The problems you're seeing with tcpdump have to do with nit and
streams bugs in 4.0.  Attached are excerpts from some messages
that describe the problems.  Bill Nowicki has fixed at least one
of these (the nit_if one) in some future release (>4.0.1?).  In
the interim, you can ftp a fixed nit_if.o from venera.isi.edu,
rtsg.ee.lbl.gov or delete the two offending lines in your
source.  When I last talked to Bill, the nit_buf bug wasn't
fixed (in fact, our report didn't even make it into the bugs
database) but I'm sure it will be in some future release -- Sun
is pretty good about fixing bugs if you ever manage to get the
report past the "bozo filter" at the Sun bugs hotline.  There
are several different one line changes in nit_buf.c that will
fix the problem (I think; I haven't tried any of them).  The
crashes you see are a combination of various things:  The
streams code used by nit was taken straight from System V.
I.e., it's garbage.  Whenever any one of its fixed size resource
pools is exhausted, it will crash.  This crummy code gets
over-exercised because the nit examples are wrong:  they suggest
using 8K buffers when, in fact, there are several limits built
into the system that prevent anything more than a 6K buffer from
working correctly (and, actually, 3K appears to be a better
number -- there's some discussion of why below).

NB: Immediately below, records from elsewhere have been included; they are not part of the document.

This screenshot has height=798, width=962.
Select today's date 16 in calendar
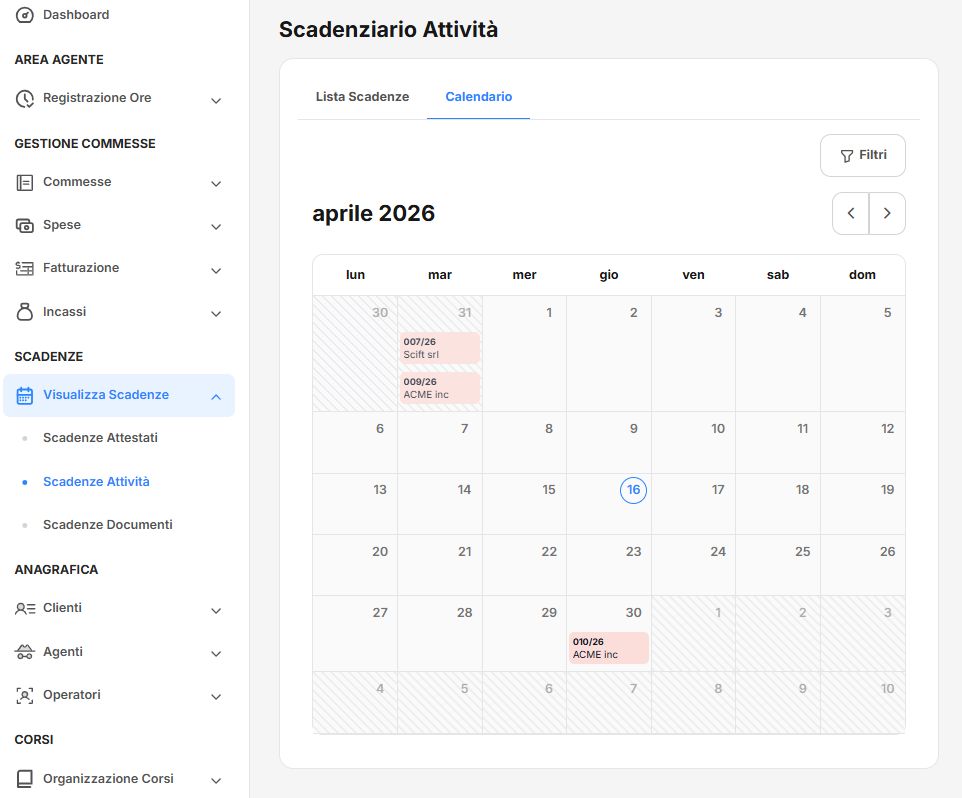[633, 491]
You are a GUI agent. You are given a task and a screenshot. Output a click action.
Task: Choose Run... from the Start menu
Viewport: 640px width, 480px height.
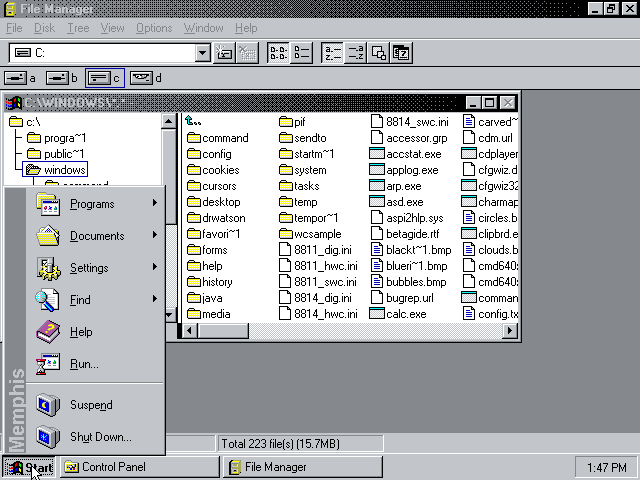84,364
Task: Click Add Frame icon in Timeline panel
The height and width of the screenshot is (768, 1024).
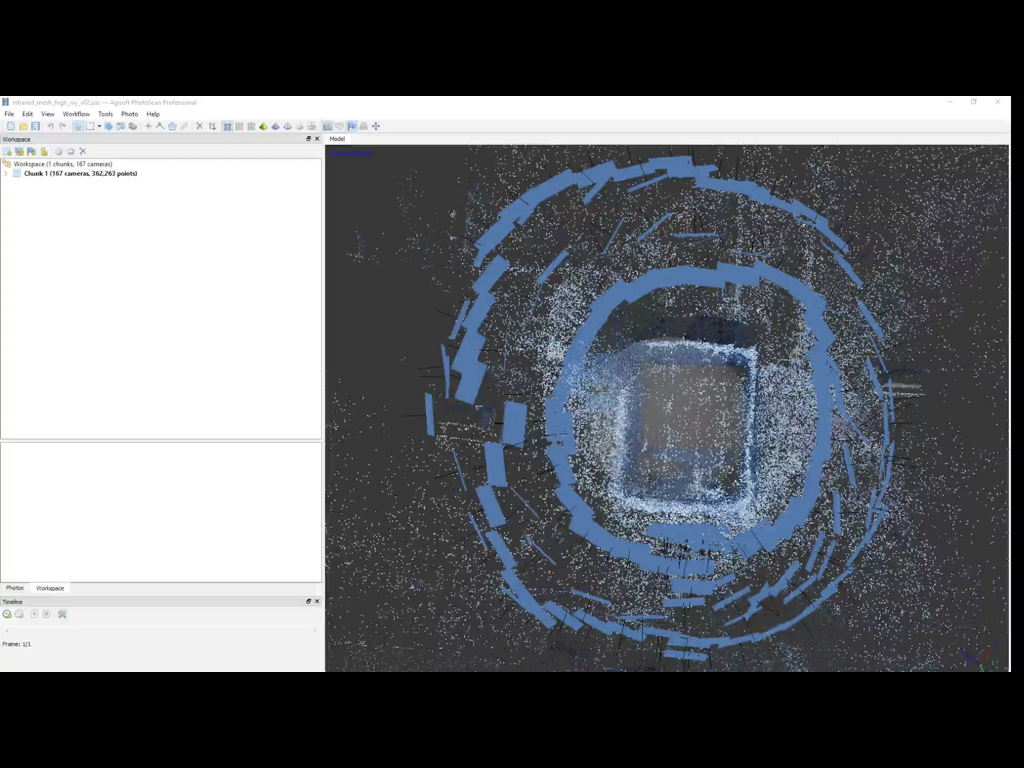Action: click(7, 614)
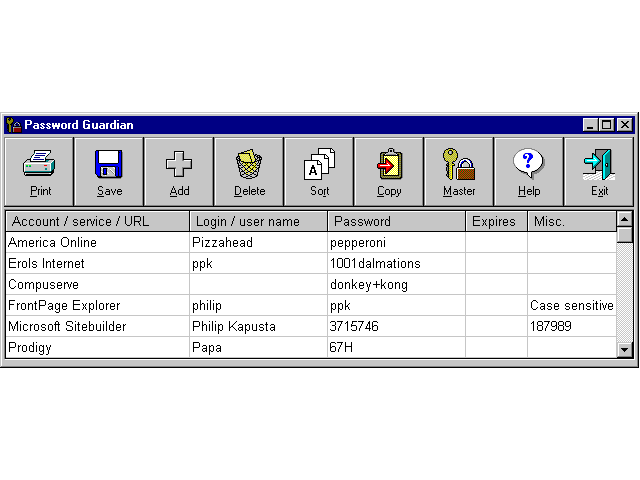Click the Expires column header
Screen dimensions: 640x480
pos(496,221)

Are you sure you really want to switch to 4.0?

 - Van

 -------------------
   ... the bug is in the system module net/nit_buf.c --
it botches flush requests:  After any FLUSHR, nit input changes
from buffered to unbuffered.

Not having source when we were doing 4.0 testing, we originally
found the bug using kadb & dis-assembling the kernel.  Once we
knew what was happening, we decided to kluge around the bug by
removing the I_FLUSH calls from etherfind/tcpdump.  If you've
got a section of code that looks like:

        /*
         * Flush the read queue, to get rid of anything that
         * accumulated before the device reached its final configuration.
         */
        if (ioctl(if_fd, I_FLUSH, (char *)FLUSHR) < 0) {
                perror("ioctl (I_FLUSH)");
                exit(1);
        }

put "#ifdef notdef"s around it & the problem may go away ...
 ---------------------
 ... The [truncation] problem seems to be
in the system module net/nit_if.c, routine snit_cpmsg.  Some code
that reads

        blen = nif->nif_bodylen;
        if (snaplen > 0) {
                if (blen > snaplen - sizeof (struct ether_header))
                        blen = snaplen - sizeof (struct ether_header);
 --             else
 --                     blen = 0;
        }

should have the "else blen = 0;" deleted.
 ...
I can see at least two problems that might account for [a large
number of drops]:  There's code in net/nit_if.c:snit_ioctl that
sets the queue limit to 64*snaplen bytes.  nit_buf "hides" the
accumulated packets until it gets a full chunk or a timeout but,
from the time a chunk is full until your read completes, the
queue is credited with the 8128 byte chunk.  Since this exceeds
the 6784 byte limit, packets that arrive during this window will
be dropped (and, if your task gets preempted by "update" or
blocked by ^Z or ptrace, the window could be long).  I suspect
the way around this problem is to keep the chunk size less than
half the built-in limit, say around 3K bytes.

The other problem is stream buffer pool exhaustion:  The stream
code is taken straight from System-V and AT&T has never heard of
dynamic resource allocation (considering how badly they code,
that's probably for the best).  Every packet you snap takes one
128-byte dblk & one 64-byte dblk from the stream buffer pool.
The system configuration file, param.c, allows for only 96
128-byte dblks.  Filling one 8192-byte nit "chunk" uses up 64 of
them so, if for some reason it takes more than 32 packet times
to complete a nit read, packets will be dropped because of dblk
pool exhaustion.  Dropping the chunksize to 3K should also help
here since it will give you 72 packet times of elasticity in the
system rather than 32.  You could also bump the NBLK128 define
in param.c up to a more reasonable value, say 160, and regen the
kernel (if anything else on the system is using nit, you almost
certainly will have to bump up this define).